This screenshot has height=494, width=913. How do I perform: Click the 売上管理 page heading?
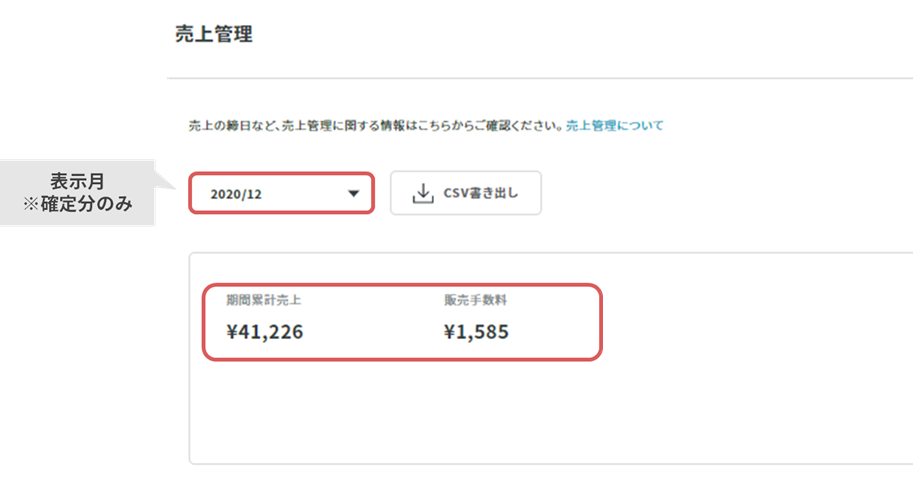pyautogui.click(x=214, y=34)
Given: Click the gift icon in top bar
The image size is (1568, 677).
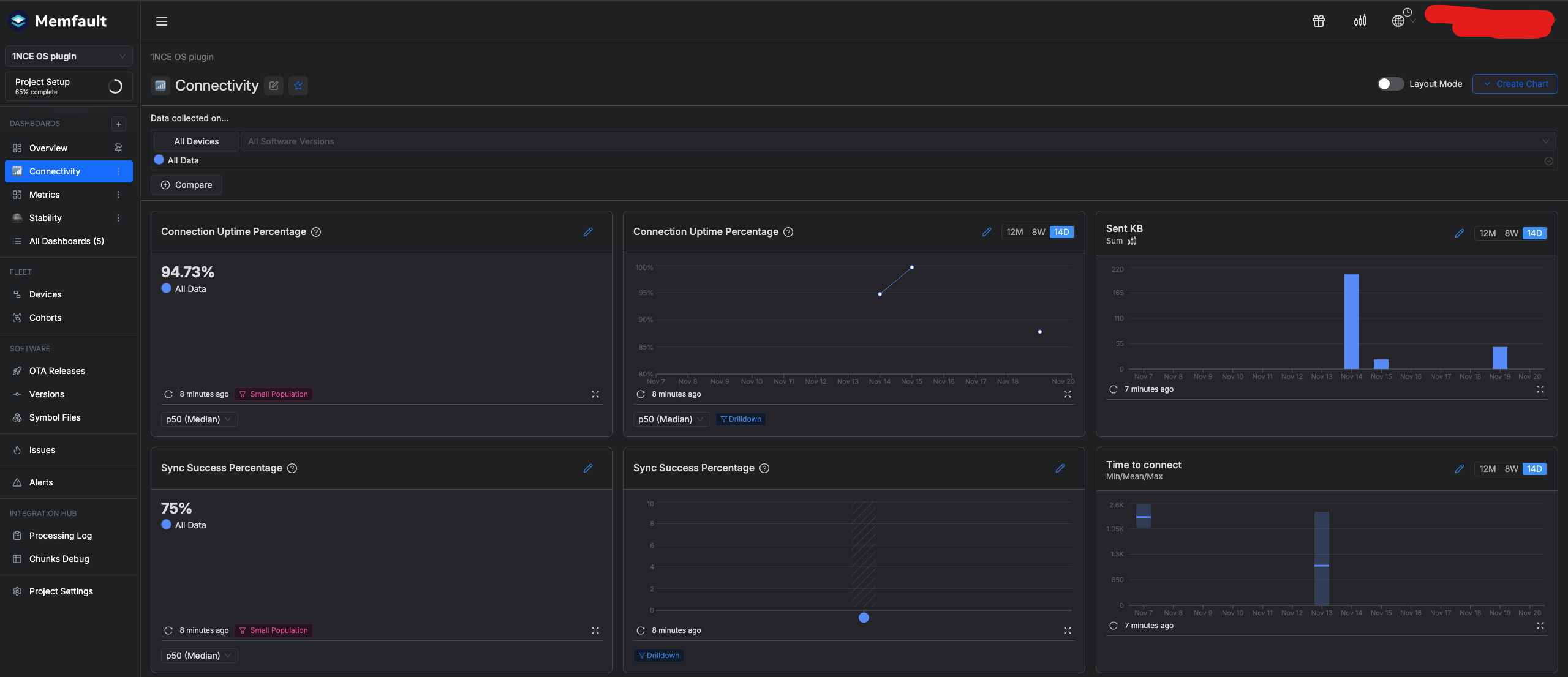Looking at the screenshot, I should click(1318, 21).
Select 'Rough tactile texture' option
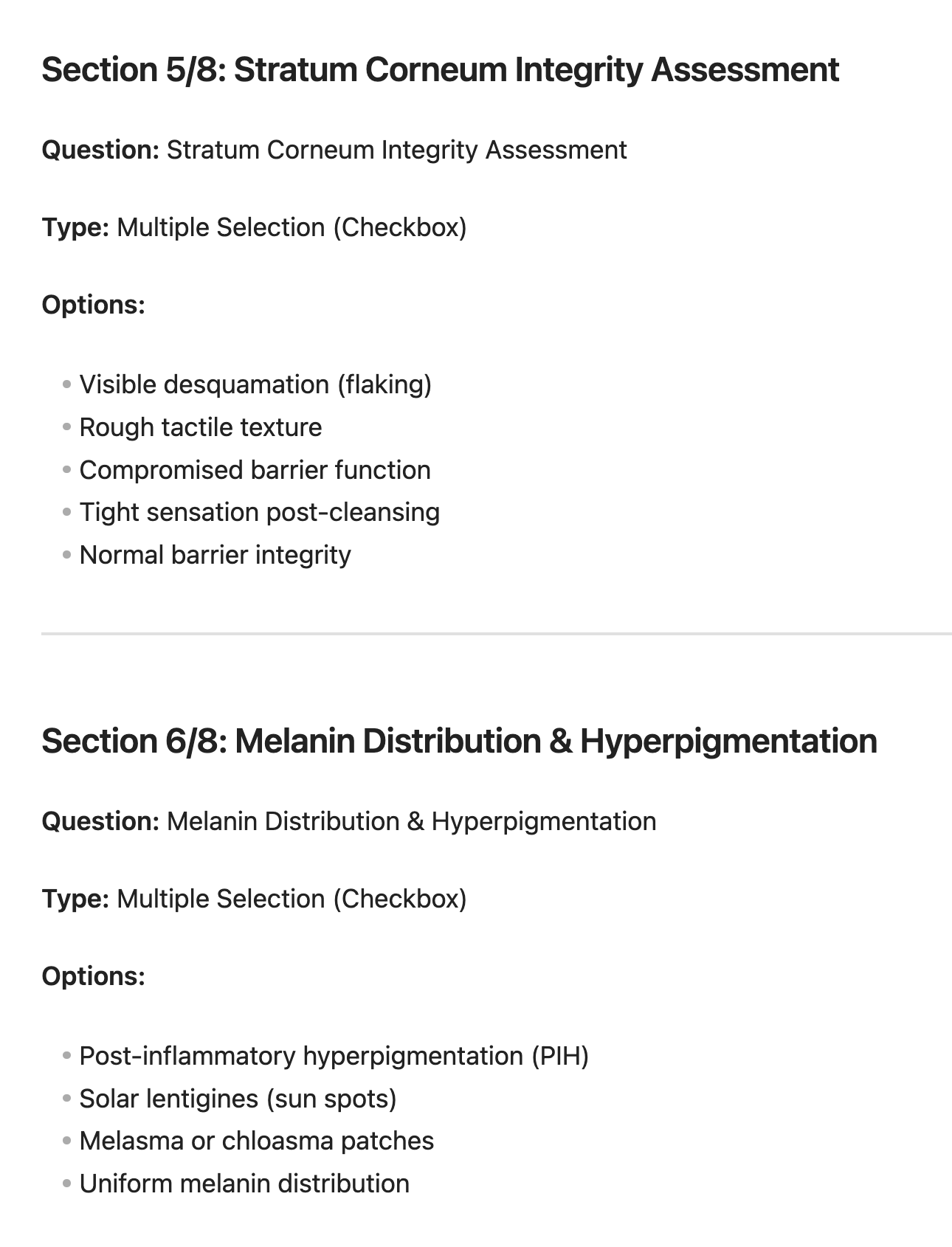Image resolution: width=952 pixels, height=1247 pixels. pos(201,427)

————

SET EXERCISE:
Rewrite all the lines above with "gift icon" changed to "bell icon" and nothing else altered. Leave the pictures out.

EXPECTED ANSWER:
This screenshot has height=494, width=913. How do I perform: Click the 売上管理 page heading?
pyautogui.click(x=214, y=34)
Given: Click the bell icon in top bar
The image size is (1568, 677).
Looking at the screenshot, I should click(1318, 21).
Select 'Rough tactile texture' option
Image resolution: width=952 pixels, height=1247 pixels. pos(201,427)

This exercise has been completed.